To do
Copy out the listing below, swapping "You are a computer-use agent." for "You are a desktop automation agent." everywhere it appears and leaving every other character as it is.

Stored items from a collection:
:::::

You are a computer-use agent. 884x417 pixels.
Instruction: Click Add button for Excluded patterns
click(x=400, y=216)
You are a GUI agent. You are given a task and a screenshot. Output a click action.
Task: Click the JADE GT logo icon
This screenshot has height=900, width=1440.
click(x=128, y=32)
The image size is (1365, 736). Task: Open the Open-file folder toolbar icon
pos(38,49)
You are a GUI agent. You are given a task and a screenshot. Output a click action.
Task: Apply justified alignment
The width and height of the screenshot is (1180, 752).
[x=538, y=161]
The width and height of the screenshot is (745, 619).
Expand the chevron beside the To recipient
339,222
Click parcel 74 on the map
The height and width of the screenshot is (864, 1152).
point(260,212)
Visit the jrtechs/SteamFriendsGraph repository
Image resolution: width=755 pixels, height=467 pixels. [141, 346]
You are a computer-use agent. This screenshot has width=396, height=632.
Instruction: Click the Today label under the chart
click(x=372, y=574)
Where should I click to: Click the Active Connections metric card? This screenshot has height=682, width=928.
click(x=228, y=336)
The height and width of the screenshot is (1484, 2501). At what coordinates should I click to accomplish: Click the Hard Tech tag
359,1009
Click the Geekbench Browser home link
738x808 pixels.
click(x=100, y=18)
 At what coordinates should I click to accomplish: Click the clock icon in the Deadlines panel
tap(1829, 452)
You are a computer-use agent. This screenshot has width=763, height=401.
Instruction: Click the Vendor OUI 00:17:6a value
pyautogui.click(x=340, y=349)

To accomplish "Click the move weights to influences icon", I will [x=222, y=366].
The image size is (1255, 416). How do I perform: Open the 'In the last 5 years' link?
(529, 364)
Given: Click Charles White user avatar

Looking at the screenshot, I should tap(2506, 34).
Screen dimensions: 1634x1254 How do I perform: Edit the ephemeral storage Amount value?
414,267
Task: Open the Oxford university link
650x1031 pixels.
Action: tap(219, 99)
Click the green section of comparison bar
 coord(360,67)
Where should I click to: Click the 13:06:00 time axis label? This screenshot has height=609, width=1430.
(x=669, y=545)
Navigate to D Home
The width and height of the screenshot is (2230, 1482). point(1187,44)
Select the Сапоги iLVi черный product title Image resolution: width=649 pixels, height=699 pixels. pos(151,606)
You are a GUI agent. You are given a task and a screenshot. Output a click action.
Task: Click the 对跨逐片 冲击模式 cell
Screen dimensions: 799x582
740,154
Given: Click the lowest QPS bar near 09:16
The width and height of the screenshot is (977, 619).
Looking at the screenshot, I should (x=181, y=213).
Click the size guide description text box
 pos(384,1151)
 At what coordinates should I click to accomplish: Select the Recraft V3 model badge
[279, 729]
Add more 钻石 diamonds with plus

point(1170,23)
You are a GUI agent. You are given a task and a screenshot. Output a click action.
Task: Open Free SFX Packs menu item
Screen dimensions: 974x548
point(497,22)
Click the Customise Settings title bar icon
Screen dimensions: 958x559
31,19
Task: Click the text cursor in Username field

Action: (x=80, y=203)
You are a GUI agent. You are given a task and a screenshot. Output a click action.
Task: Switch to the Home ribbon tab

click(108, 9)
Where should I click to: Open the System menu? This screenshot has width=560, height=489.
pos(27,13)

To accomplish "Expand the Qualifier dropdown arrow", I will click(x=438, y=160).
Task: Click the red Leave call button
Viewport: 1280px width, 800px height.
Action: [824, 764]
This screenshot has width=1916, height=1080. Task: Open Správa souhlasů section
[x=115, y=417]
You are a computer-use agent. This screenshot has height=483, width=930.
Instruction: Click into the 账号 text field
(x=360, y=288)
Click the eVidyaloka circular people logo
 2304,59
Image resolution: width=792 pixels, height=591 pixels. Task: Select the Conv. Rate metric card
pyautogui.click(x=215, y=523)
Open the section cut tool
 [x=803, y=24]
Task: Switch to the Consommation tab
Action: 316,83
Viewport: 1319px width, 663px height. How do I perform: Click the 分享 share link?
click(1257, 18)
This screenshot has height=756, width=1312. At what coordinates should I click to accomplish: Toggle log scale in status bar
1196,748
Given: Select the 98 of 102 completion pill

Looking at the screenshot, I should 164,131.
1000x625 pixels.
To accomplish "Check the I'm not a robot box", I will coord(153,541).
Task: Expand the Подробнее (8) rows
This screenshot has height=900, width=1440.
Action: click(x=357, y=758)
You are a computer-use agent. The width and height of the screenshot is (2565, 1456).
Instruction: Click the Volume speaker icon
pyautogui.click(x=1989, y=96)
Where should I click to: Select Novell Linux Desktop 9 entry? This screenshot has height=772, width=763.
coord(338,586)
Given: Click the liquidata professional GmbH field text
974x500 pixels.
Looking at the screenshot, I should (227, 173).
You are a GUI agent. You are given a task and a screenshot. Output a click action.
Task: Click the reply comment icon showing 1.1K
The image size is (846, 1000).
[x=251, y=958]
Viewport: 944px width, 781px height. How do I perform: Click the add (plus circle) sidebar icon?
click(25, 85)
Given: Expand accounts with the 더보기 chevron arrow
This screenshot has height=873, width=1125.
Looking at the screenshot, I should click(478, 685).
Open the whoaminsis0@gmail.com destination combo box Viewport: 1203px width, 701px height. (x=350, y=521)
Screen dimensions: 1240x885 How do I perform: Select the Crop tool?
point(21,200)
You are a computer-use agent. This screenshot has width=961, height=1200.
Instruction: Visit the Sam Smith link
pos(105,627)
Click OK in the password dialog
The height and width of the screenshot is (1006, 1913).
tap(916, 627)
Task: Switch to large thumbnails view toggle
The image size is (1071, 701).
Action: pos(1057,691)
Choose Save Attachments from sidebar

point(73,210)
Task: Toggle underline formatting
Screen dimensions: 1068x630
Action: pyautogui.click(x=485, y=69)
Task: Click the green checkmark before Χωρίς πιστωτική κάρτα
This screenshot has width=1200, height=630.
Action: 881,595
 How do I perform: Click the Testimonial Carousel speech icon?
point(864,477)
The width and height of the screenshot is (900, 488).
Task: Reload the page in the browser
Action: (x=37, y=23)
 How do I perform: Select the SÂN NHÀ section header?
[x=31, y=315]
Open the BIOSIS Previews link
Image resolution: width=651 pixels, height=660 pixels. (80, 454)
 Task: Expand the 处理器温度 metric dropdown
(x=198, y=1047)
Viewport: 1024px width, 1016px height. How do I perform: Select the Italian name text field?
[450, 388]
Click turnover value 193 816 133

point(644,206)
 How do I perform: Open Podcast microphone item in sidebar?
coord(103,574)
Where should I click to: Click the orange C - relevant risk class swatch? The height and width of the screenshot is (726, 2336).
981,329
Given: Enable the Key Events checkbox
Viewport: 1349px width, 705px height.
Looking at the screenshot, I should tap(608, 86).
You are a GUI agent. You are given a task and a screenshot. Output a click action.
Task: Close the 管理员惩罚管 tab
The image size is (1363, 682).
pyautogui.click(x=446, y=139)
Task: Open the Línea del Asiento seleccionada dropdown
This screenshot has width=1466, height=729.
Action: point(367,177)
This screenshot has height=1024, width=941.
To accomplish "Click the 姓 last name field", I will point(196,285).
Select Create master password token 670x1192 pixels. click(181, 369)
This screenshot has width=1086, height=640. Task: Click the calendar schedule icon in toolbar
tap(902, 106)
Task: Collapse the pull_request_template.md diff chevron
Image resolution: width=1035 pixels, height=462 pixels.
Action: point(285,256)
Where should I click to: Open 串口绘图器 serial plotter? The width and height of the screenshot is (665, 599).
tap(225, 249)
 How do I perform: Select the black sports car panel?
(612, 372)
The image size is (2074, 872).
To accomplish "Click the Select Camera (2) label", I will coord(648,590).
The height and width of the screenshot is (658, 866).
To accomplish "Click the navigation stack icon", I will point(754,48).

:::::

Final result
You are a desktop automation agent. 884x417 pixels.
Instruction: Click Add button for Excluded patterns
click(x=400, y=216)
You are a GUI agent. You are given a task and a screenshot. Output a click action.
Task: Click the JADE GT logo icon
This screenshot has height=900, width=1440.
click(x=128, y=32)
The image size is (1365, 736). Task: Open the Open-file folder toolbar icon
pos(38,49)
You are a GUI agent. You are given a task and a screenshot. Output a click action.
Task: Apply justified alignment
The width and height of the screenshot is (1180, 752).
[x=538, y=161]
The width and height of the screenshot is (745, 619).
Expand the chevron beside the To recipient
339,222
Click parcel 74 on the map
The height and width of the screenshot is (864, 1152).
point(260,212)
Visit the jrtechs/SteamFriendsGraph repository
Image resolution: width=755 pixels, height=467 pixels. [141, 346]
You are a desktop automation agent. This screenshot has width=396, height=632.
Instruction: Click the Today label under the chart
click(x=372, y=574)
Where should I click to: Click the Active Connections metric card? This screenshot has height=682, width=928.
click(x=228, y=336)
The height and width of the screenshot is (1484, 2501). At what coordinates should I click to accomplish: Click the Hard Tech tag
359,1009
Click the Geekbench Browser home link
738x808 pixels.
click(x=100, y=18)
 At what coordinates should I click to accomplish: Click the clock icon in the Deadlines panel
tap(1829, 452)
You are a desktop automation agent. This screenshot has width=763, height=401.
Instruction: Click the Vendor OUI 00:17:6a value
pyautogui.click(x=340, y=349)

To accomplish "Click the move weights to influences icon", I will [x=222, y=366].
The image size is (1255, 416). How do I perform: Open the 'In the last 5 years' link?
(529, 364)
Given: Click Charles White user avatar

Looking at the screenshot, I should tap(2506, 34).
Screen dimensions: 1634x1254 How do I perform: Edit the ephemeral storage Amount value?
414,267
Task: Open the Oxford university link
650x1031 pixels.
Action: tap(219, 99)
Click the green section of comparison bar
 coord(360,67)
Where should I click to: Click the 13:06:00 time axis label? This screenshot has height=609, width=1430.
(x=669, y=545)
Navigate to D Home
The width and height of the screenshot is (2230, 1482). point(1187,44)
Select the Сапоги iLVi черный product title Image resolution: width=649 pixels, height=699 pixels. pos(151,606)
You are a GUI agent. You are given a task and a screenshot. Output a click action.
Task: Click the 对跨逐片 冲击模式 cell
Screen dimensions: 799x582
740,154
Given: Click the lowest QPS bar near 09:16
The width and height of the screenshot is (977, 619).
Looking at the screenshot, I should (x=181, y=213).
Click the size guide description text box
 pos(384,1151)
 At what coordinates should I click to accomplish: Select the Recraft V3 model badge
[279, 729]
Add more 钻石 diamonds with plus

point(1170,23)
You are a GUI agent. You are given a task and a screenshot. Output a click action.
Task: Open Free SFX Packs menu item
Screen dimensions: 974x548
point(497,22)
Click the Customise Settings title bar icon
Screen dimensions: 958x559
31,19
Task: Click the text cursor in Username field

Action: (x=80, y=203)
You are a GUI agent. You are given a task and a screenshot. Output a click action.
Task: Switch to the Home ribbon tab

click(108, 9)
Where should I click to: Open the System menu? This screenshot has width=560, height=489.
pos(27,13)

To accomplish "Expand the Qualifier dropdown arrow", I will click(x=438, y=160).
Task: Click the red Leave call button
Viewport: 1280px width, 800px height.
Action: [824, 764]
This screenshot has width=1916, height=1080. Task: Open Správa souhlasů section
[x=115, y=417]
You are a desktop automation agent. This screenshot has height=483, width=930.
Instruction: Click into the 账号 text field
(x=360, y=288)
Click the eVidyaloka circular people logo
 2304,59
Image resolution: width=792 pixels, height=591 pixels. Task: Select the Conv. Rate metric card
pyautogui.click(x=215, y=523)
Open the section cut tool
 [x=803, y=24]
Task: Switch to the Consommation tab
Action: 316,83
Viewport: 1319px width, 663px height. How do I perform: Click the 分享 share link?
click(1257, 18)
This screenshot has height=756, width=1312. At what coordinates should I click to accomplish: Toggle log scale in status bar
1196,748
Given: Select the 98 of 102 completion pill

Looking at the screenshot, I should 164,131.
1000x625 pixels.
To accomplish "Check the I'm not a robot box", I will coord(153,541).
Task: Expand the Подробнее (8) rows
This screenshot has height=900, width=1440.
Action: click(x=357, y=758)
You are a desktop automation agent. The width and height of the screenshot is (2565, 1456).
Instruction: Click the Volume speaker icon
pyautogui.click(x=1989, y=96)
Where should I click to: Select Novell Linux Desktop 9 entry? This screenshot has height=772, width=763.
coord(338,586)
Given: Click the liquidata professional GmbH field text
974x500 pixels.
Looking at the screenshot, I should (227, 173).
You are a GUI agent. You are given a task and a screenshot. Output a click action.
Task: Click the reply comment icon showing 1.1K
The image size is (846, 1000).
[x=251, y=958]
Viewport: 944px width, 781px height. How do I perform: Click the add (plus circle) sidebar icon?
click(25, 85)
Given: Expand accounts with the 더보기 chevron arrow
This screenshot has height=873, width=1125.
Looking at the screenshot, I should click(478, 685).
Open the whoaminsis0@gmail.com destination combo box Viewport: 1203px width, 701px height. (x=350, y=521)
Screen dimensions: 1240x885 How do I perform: Select the Crop tool?
point(21,200)
You are a desktop automation agent. This screenshot has width=961, height=1200.
Instruction: Visit the Sam Smith link
pos(105,627)
Click OK in the password dialog
The height and width of the screenshot is (1006, 1913).
tap(916, 627)
Task: Switch to large thumbnails view toggle
The image size is (1071, 701).
Action: pos(1057,691)
Choose Save Attachments from sidebar

point(73,210)
Task: Toggle underline formatting
Screen dimensions: 1068x630
Action: pyautogui.click(x=485, y=69)
Task: Click the green checkmark before Χωρίς πιστωτική κάρτα
This screenshot has width=1200, height=630.
Action: 881,595
 How do I perform: Click the Testimonial Carousel speech icon?
point(864,477)
The width and height of the screenshot is (900, 488).
Task: Reload the page in the browser
Action: (x=37, y=23)
 How do I perform: Select the SÂN NHÀ section header?
[x=31, y=315]
Open the BIOSIS Previews link
Image resolution: width=651 pixels, height=660 pixels. (80, 454)
 Task: Expand the 处理器温度 metric dropdown
(x=198, y=1047)
Viewport: 1024px width, 1016px height. How do I perform: Select the Italian name text field?
[450, 388]
Click turnover value 193 816 133

point(644,206)
 How do I perform: Open Podcast microphone item in sidebar?
coord(103,574)
Where should I click to: Click the orange C - relevant risk class swatch? The height and width of the screenshot is (726, 2336).
981,329
Given: Enable the Key Events checkbox
Viewport: 1349px width, 705px height.
Looking at the screenshot, I should tap(608, 86).
You are a GUI agent. You are given a task and a screenshot. Output a click action.
Task: Close the 管理员惩罚管 tab
The image size is (1363, 682).
pyautogui.click(x=446, y=139)
Task: Open the Línea del Asiento seleccionada dropdown
This screenshot has width=1466, height=729.
Action: point(367,177)
This screenshot has height=1024, width=941.
To accomplish "Click the 姓 last name field", I will point(196,285).
Select Create master password token 670x1192 pixels. click(181, 369)
This screenshot has width=1086, height=640. Task: Click the calendar schedule icon in toolbar
tap(902, 106)
Task: Collapse the pull_request_template.md diff chevron
Image resolution: width=1035 pixels, height=462 pixels.
Action: point(285,256)
Where should I click to: Open 串口绘图器 serial plotter? The width and height of the screenshot is (665, 599).
tap(225, 249)
 How do I perform: Select the black sports car panel?
(612, 372)
The image size is (2074, 872).
To accomplish "Click the Select Camera (2) label", I will coord(648,590).
The height and width of the screenshot is (658, 866).
To accomplish "Click the navigation stack icon", I will point(754,48).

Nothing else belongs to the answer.